_YOUR TASK_:
Rewrite the data in the stretch from the line containing "Image resolution: width=987" through the line containing "tap(583, 678)", keeping every line and scaling each click coordinate in the answers by 0.8, rounded to the nearest whole number with halves rounded up.

_INPUT ROWS_:
* start *
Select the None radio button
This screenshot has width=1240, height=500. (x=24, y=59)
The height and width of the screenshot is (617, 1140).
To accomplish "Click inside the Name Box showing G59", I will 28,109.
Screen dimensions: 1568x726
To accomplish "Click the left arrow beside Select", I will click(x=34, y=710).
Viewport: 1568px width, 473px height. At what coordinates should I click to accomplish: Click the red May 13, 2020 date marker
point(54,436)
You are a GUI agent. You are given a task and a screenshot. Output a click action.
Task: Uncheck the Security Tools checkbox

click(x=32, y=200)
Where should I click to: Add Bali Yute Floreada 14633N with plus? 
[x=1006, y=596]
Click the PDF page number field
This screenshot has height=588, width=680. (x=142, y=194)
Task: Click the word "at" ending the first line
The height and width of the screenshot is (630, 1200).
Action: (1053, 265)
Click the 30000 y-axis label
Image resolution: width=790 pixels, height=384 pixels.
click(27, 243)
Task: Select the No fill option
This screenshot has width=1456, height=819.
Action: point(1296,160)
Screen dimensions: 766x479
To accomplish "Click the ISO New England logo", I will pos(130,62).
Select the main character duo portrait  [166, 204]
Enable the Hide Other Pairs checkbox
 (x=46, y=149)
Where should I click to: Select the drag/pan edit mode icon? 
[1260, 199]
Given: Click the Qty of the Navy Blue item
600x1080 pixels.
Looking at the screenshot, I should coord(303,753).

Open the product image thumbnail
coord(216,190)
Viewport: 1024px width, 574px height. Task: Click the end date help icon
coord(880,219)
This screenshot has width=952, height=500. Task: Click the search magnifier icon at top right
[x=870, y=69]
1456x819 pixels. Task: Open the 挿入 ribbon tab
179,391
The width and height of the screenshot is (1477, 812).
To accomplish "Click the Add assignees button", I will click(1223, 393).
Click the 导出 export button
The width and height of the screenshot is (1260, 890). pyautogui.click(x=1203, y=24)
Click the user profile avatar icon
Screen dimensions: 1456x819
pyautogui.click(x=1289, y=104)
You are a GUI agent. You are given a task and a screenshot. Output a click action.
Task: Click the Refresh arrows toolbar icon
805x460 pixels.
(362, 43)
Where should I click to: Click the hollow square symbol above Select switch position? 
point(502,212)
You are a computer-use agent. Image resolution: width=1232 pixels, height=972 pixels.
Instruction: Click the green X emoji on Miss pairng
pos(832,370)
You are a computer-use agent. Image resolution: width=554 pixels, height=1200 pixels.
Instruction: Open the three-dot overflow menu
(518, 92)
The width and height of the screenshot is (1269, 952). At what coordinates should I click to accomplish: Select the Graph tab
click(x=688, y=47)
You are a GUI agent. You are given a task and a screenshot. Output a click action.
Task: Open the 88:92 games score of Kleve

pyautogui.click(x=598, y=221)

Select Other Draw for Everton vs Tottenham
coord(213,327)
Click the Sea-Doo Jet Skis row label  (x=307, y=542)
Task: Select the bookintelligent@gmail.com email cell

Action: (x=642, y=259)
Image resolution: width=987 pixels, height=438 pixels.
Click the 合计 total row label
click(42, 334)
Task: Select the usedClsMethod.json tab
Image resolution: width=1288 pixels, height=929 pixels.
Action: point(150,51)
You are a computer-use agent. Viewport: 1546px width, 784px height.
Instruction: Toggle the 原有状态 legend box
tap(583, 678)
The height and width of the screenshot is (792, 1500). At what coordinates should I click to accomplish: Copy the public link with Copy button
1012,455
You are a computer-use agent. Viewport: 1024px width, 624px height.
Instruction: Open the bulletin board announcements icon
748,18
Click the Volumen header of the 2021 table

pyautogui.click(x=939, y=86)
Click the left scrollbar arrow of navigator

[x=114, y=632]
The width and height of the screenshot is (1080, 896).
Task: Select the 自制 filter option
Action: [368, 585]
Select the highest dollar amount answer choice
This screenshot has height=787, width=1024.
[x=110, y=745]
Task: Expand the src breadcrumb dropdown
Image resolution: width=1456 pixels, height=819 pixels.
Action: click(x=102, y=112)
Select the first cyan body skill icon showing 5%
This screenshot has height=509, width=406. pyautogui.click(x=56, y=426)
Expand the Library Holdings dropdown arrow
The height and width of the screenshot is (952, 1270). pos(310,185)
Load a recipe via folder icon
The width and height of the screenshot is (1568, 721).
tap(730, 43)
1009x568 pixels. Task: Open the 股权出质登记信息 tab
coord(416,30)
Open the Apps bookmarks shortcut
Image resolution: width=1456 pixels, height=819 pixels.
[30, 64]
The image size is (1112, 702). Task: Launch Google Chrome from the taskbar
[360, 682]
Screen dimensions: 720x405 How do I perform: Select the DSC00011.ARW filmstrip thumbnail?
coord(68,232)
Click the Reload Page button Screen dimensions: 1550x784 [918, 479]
* end *
_FINISHED TASK_:
Image resolution: width=987 pixels, height=438 pixels.
Click the 合计 total row label
click(34, 267)
Task: Select the usedClsMethod.json tab
Image resolution: width=1288 pixels, height=929 pixels.
Action: point(120,41)
You are a computer-use agent. Viewport: 1546px width, 784px height.
Instruction: Toggle the 原有状态 legend box
tap(466, 542)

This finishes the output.